Tarefas a cumprir:
a) No texto sobre internações compulsórias, com que a entrevista compara a dependência química?
b) Transcreva sem alterações o trecho do texto sobre internações compulsórias que começa nas palavras "Outro ponto que" e termina depois de "em seus pacientes.".
c) Dê continuidade ao texto sobre internações compulsórias a partir da última frase apresentada.

Texto:
=-=-=-=-=
Inicio deixando clara a minha profunda discordância com o fato ancorado na fatídica entrevista que considera a discussão das internações compulsórias como mera ideologia ou, pior, uma conduta “ridícula”. É inevitável que haja pontos destoantes neste debate, mas uma política de governo, que envolve milhares de pessoas, que introduz conceitos e práticas de saúde, modulando e priorizando iniciativas de intervenção compulsória frente a outras possibilidades de acessibilidade e vínculo para o estabelecimento do cuidado não deve ser encarada como uma discussão ridícula ou menor. Não será apenas a decisão individual de se internar ou não um paciente que se encontra em jogo neste debate, mas certamente uma superação de práticas compartilhadas de cuidado por uma unilateralização do complexo manejo dos pacientes dependentes químicos.
 
Outro ponto que me causa desconforto é o fato de se considerar a dependência química semelhante a um tumor avançado. Além de uma tentativa estapafúrdia de biologizar ao extremo a dependência química, a analogia reforça a centralidade do cuidado médico como base para a abordagem do tratamento da dependência. E além disso, comparar câncer à drogadicção é perpetrar mais estigmas, realimentando sentimentos de culpa e auto-punição. Uma comparação fragilizadora e, no mínimo, diminutiva de potência de vida aos que acreditam em seus pacientes.
 
Mas, para mim, o ápice da esquizofrenia com relação ao conteúdo divulgado na entrevista toma corpo quando se considera que internar compulsoriamente um paciente é “tirá-lo da sarjeta”. Sabe-se que a melhor possibilidade de sucesso de uma internação psiquiátrica advém de sua temporalidade breve, de sua capacidade de reestabelecer redes de suporte para o retorno à sociedade e, sobretudo, quando se aposta no poder decisório do próprio paciente. “O outro caminho”, prescrito e endossado por renomados médicos “tratora” a maior parte desses passos a serem trilhados. E pior, ignoram que a internação ao tirar da sarjeta, não impede o seu retorno na alta hospitalar (ou será, que assim como ocorre no caso do câncer, no qual redes solidárias sustentam inúmeras casas de apoio para suporte familiar e terapêutico, se terá em grau, gênero e número ações semelhantes em prol dos dependência química?). Tenho as minhas dúvidas.
=-=-=-=-=
[Entradas de dados armazenadas]
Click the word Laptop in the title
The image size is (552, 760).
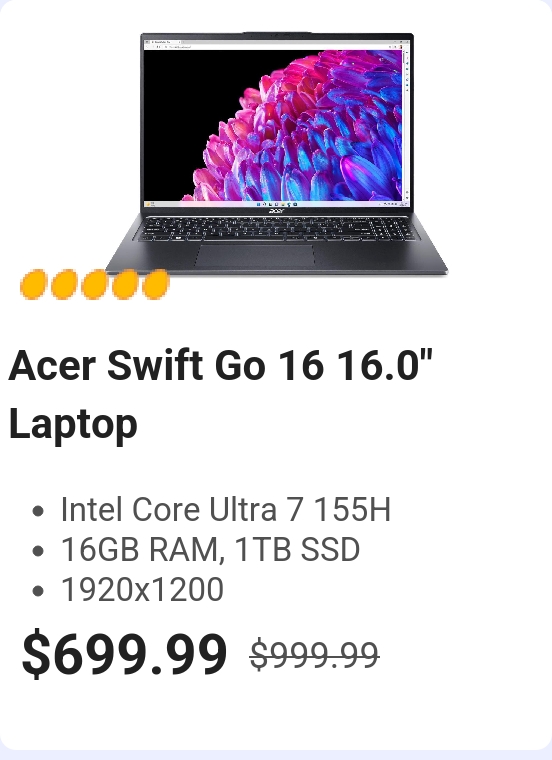pyautogui.click(x=73, y=424)
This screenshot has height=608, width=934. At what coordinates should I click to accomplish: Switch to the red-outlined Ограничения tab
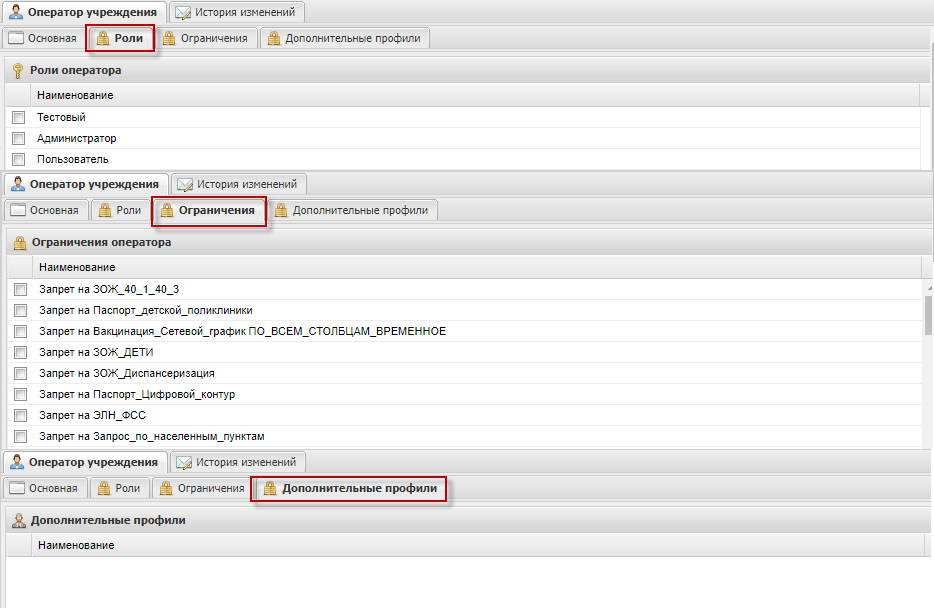(208, 211)
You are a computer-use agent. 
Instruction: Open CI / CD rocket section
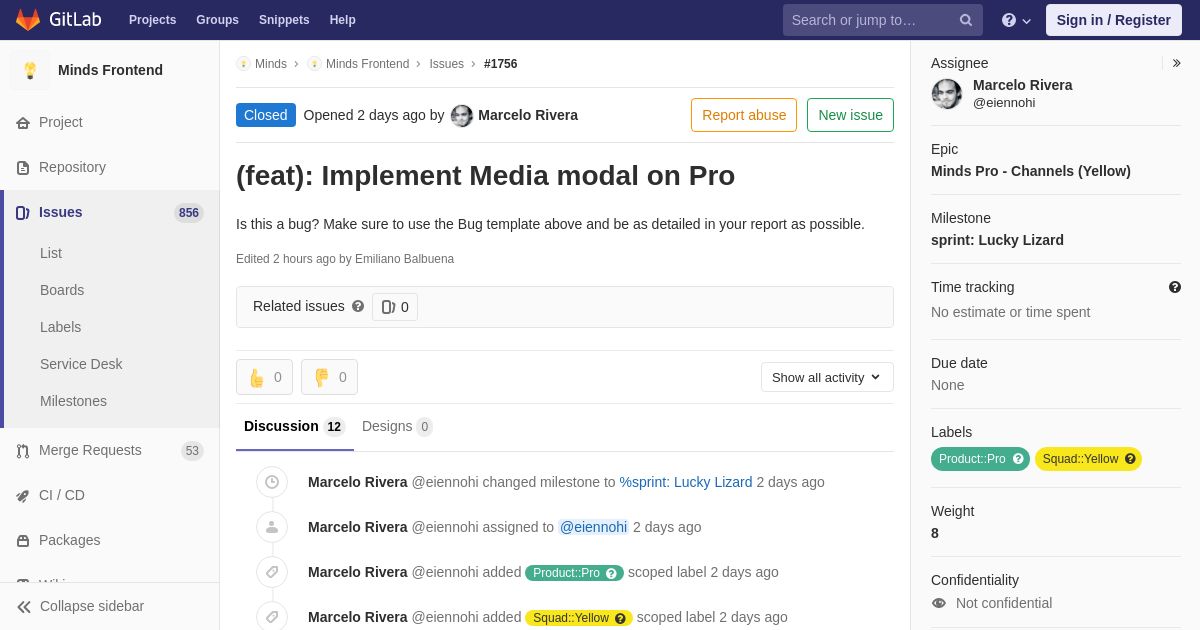click(61, 495)
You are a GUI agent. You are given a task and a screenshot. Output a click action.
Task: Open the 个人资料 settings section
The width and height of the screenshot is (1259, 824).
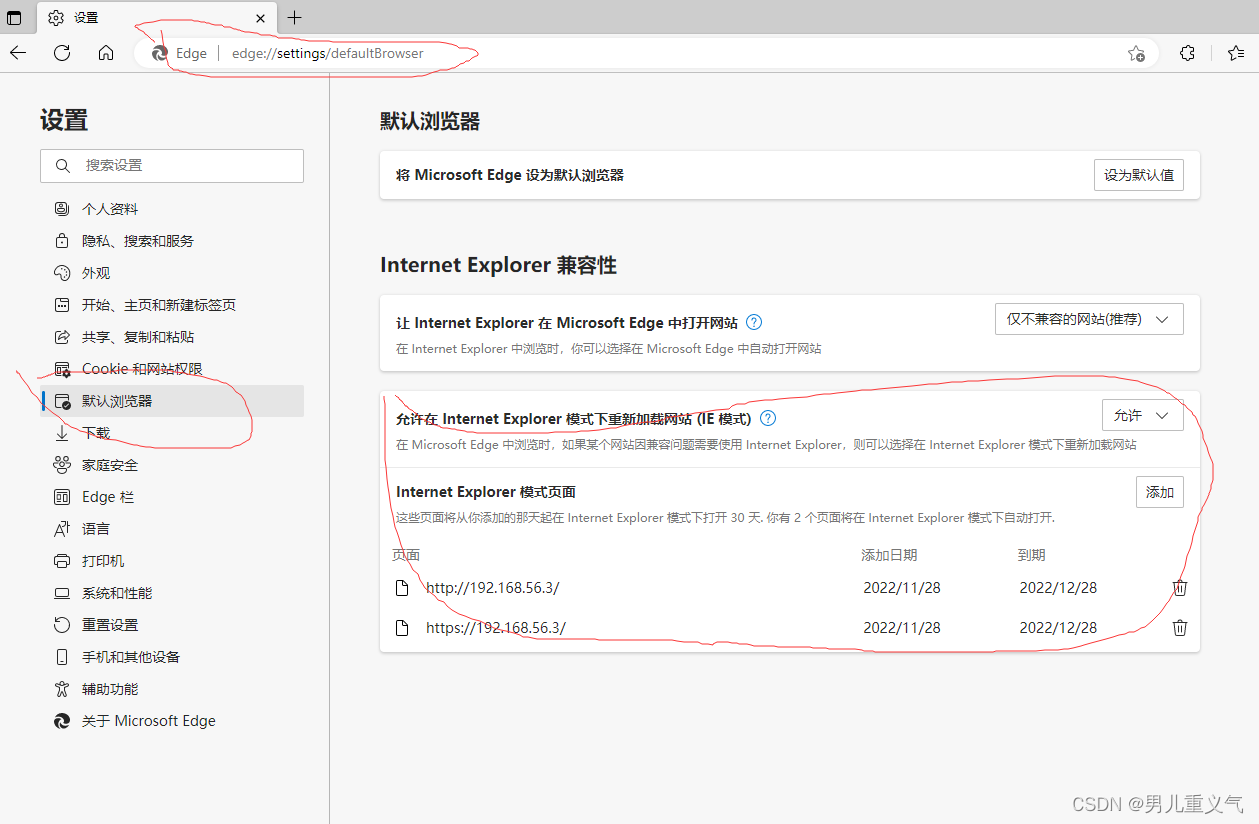110,208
=-=-=-=-=
Respostas do exercício:
a) Com um tumor avançado.

b)
Outro ponto que me causa desconforto é o fato de se considerar a dependência química semelhante a um tumor avançado. Além de uma tentativa estapafúrdia de biologizar ao extremo a dependência química, a analogia reforça a centralidade do cuidado médico como base para a abordagem do tratamento da dependência. E além disso, comparar câncer à drogadicção é perpetrar mais estigmas, realimentando sentimentos de culpa e auto-punição. Uma comparação fragilizadora e, no mínimo, diminutiva de potência de vida aos que acreditam em seus pacientes.

c)
 
É triste saber que ainda ecoa os gritos de epidemia quando o assunto é o crack. É triste saber que internação virou sinônimo de reinserção social efetiva, que leito hospitalar virou irmão siamês de lar. Mas é desalentadoramente insuportável ouvir que o “crack” pode ser mais forte que eu e você juntos, que uma mãe e seu filho! Mais poderoso do que os seres humanos que diuturnamente eram invisíveis nas mais variadas sarjetas e que, agora, ganharam um visibilidade estratosférica e uma preocupação caridosa pelas boas mãos do Governo!
 
Se a internação compulsória é caminho a ser percorrido, quero clinicar, peripateticamente, em direção a outras encruzilhadas. Trocar passos em um terreno onde o sentido da caminhada não agrade apenas ao meu furor de curar um processo crônico, individualizado e altamente complexo com uma simples “receita”.
 
Quero tropeçar, mas não num caminho reto, num pensamento quadriculado, cama-equipo-enfermaria-grades, em que meus passos se alimentam da minha hipertrofia medicocêntrica frente a hipotrofia da decisão do paciente. Posso tropeçar, se a queda virar um passo de dança. E isso só ocorre se a dança não é solo, quando o par dança “de ouvido” a bolero do cuidado.